First wild whio ducklings hatch

Whio Chick

The first wild whio ducklings for the season were spotted in the Maungataniwha area in Northern Hawkes Bay recently.

Two clutches, each with four wild whio ducklings were spotted in a small creek in the Maungataniwha Whio Project area, which is located around the Waiau and Te Hoe Rivers. Since that first sighting, however, one of the whio ‘families’ appear to have lost some of their ducklings to either flooding or rats.

The Forestlife Restoration Trust Operations Manager Peter Shaw says a DOC survey confirmed 18 whio pairs and 32 young birds on 33kms of waterways, a tremendous result from the first season of trapping.

The 2013-2014 season was the first season of trapping on the rivers, and with the drought keeping Hawke’s Bay rivers at low levels the result was the best breeding success of any of the Whio Forever sites.

“The funding has allowed the Forest Lifeforce Restoration Trust to place traps alongside both the Waiau and Te Hoe rivers. Combined with the traps already placed on site to protect kiwi this has brought the total number of traps up to 872 within the Maungataniwha Native Forest,” he says.

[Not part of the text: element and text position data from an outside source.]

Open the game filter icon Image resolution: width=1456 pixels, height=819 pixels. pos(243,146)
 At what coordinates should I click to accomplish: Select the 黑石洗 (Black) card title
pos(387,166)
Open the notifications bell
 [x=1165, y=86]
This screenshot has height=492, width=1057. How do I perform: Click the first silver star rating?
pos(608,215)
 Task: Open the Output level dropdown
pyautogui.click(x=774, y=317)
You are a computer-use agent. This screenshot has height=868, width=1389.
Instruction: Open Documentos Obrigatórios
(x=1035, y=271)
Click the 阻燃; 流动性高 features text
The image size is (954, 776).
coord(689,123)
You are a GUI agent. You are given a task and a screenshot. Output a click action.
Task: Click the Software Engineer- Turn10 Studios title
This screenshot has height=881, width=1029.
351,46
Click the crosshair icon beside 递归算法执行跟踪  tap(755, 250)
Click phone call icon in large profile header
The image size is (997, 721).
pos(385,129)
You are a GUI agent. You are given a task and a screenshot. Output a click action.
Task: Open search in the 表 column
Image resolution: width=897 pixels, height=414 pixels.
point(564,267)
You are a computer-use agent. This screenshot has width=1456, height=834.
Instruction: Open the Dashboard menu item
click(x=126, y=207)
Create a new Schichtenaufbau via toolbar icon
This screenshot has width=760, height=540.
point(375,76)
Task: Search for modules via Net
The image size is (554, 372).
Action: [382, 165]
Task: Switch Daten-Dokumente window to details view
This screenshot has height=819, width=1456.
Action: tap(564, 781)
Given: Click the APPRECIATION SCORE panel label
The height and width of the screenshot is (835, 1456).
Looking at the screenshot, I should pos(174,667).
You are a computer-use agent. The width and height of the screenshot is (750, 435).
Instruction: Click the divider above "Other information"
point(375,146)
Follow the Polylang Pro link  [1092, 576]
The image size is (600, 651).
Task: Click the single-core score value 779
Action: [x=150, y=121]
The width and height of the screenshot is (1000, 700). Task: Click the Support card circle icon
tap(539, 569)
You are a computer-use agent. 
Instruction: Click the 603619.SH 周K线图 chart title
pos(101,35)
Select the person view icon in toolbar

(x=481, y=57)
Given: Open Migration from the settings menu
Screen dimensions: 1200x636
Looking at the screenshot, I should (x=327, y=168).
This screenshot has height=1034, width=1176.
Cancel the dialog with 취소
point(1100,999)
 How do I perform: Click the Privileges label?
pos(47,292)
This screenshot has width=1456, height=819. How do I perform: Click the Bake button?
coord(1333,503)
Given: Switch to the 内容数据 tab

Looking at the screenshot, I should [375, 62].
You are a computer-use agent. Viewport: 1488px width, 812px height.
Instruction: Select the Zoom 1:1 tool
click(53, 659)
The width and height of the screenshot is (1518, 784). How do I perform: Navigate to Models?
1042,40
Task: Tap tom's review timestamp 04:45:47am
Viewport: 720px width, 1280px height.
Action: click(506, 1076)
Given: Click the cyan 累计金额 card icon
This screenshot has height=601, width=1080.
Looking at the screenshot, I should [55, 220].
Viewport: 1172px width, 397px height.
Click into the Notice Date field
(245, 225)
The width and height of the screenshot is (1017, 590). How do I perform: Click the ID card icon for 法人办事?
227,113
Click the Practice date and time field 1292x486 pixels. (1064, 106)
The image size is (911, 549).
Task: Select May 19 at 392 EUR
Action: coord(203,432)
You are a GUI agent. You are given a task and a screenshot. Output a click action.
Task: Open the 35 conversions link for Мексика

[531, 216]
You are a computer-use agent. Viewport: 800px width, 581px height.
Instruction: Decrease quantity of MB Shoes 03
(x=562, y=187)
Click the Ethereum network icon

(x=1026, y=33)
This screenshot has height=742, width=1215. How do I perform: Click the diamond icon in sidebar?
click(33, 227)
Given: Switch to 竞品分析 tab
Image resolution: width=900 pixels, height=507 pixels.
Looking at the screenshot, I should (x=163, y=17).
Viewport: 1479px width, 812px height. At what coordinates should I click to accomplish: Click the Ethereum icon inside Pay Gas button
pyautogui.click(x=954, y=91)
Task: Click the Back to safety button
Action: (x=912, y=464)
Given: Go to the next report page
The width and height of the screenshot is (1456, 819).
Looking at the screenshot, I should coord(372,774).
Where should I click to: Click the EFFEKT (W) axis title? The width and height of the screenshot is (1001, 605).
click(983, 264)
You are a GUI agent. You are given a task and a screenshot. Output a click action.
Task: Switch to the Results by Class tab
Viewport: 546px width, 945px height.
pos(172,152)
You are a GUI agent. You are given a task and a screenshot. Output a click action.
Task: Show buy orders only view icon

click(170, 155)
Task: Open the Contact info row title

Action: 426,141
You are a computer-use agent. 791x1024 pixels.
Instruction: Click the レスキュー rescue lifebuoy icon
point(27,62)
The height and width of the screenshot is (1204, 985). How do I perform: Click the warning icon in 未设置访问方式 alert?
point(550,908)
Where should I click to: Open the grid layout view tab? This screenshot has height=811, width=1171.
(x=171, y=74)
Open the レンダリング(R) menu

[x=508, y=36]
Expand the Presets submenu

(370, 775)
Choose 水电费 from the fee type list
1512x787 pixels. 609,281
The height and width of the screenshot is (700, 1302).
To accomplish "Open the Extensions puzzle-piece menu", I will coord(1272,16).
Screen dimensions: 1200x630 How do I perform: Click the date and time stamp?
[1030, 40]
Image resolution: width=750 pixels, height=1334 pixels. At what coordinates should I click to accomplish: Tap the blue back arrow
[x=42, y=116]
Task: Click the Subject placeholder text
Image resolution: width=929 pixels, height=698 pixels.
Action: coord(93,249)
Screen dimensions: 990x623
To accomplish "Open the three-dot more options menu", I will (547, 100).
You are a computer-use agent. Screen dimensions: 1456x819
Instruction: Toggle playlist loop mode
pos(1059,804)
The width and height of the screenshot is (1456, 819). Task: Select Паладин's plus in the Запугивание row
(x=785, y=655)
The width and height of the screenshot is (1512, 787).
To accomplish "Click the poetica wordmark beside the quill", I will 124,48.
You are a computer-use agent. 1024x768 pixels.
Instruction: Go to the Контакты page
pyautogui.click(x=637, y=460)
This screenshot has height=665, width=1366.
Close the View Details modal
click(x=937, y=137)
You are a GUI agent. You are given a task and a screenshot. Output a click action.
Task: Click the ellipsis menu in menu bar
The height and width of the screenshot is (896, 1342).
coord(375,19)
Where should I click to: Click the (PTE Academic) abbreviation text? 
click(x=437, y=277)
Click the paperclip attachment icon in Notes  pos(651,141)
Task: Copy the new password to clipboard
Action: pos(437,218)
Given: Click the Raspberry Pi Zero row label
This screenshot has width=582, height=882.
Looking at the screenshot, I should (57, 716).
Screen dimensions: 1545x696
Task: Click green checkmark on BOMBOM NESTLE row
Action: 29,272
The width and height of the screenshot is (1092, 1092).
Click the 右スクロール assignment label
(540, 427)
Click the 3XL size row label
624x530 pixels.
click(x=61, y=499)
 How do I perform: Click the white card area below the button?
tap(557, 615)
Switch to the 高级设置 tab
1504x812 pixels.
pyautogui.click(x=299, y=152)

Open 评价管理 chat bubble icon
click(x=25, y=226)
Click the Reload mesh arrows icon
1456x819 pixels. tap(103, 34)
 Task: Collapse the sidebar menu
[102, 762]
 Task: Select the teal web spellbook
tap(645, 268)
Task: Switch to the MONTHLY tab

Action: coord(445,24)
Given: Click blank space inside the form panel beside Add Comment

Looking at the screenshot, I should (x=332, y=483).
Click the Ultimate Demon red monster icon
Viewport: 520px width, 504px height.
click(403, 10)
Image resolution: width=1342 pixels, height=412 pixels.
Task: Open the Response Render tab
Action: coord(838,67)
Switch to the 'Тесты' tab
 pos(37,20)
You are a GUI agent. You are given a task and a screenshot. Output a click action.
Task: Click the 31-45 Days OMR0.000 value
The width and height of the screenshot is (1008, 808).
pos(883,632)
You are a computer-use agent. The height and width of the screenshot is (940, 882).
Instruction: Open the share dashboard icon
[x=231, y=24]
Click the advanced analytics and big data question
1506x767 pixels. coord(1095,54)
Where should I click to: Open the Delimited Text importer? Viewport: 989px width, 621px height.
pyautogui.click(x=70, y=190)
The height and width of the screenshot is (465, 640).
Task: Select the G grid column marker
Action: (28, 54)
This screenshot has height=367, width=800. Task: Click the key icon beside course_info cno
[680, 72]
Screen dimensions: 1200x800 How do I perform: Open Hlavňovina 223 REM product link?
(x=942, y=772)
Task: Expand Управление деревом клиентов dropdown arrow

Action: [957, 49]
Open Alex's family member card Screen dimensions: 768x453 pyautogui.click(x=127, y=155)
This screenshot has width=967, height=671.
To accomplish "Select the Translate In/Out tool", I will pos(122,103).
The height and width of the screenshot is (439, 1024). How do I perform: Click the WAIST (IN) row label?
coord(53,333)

Peter hopes the early whio ducklings are an indicator of another successful breeding season at the recovery site.

The Maungataniwha Whio Project, a new whio recovery site, is a joint project between the Forest Lifeforce Restoration Trust and Whio Forever, the Genesis Energy and Department of Conservation partnership.  Whio Forever provided initial funding to establish a trapping programme on the Waiau and Te Hoe Rivers, in Northern Hawke’s Bay.

The Forest Lifeforce Restoration Trust has a number of other restoration projects based at Maungataniwha, including the Maungataniwha Kiwi Project, which has resulted in 182 kiwi produced over eight seasons under Operation Nest Egg. Most of these Maungataniwha sourced birds have been released back into the area but 50 also went to the Cape Sanctuary to form the bulk of their kiwi population.

Genesis Energy and the Department of Conservation have partnered together in a five year programme to secure the future of this unique threatened native bird. Operating under the name of Whio Forever this partnership is fast tracking implementation of the national Whio Recovery Plan to protect whio and increase public awareness.

The support of Genesis Energy is enabling DOC to double the number of fully secure whio breeding sites throughout the country, boost pest control efforts and enhance productivity and survival for these rare native ducks.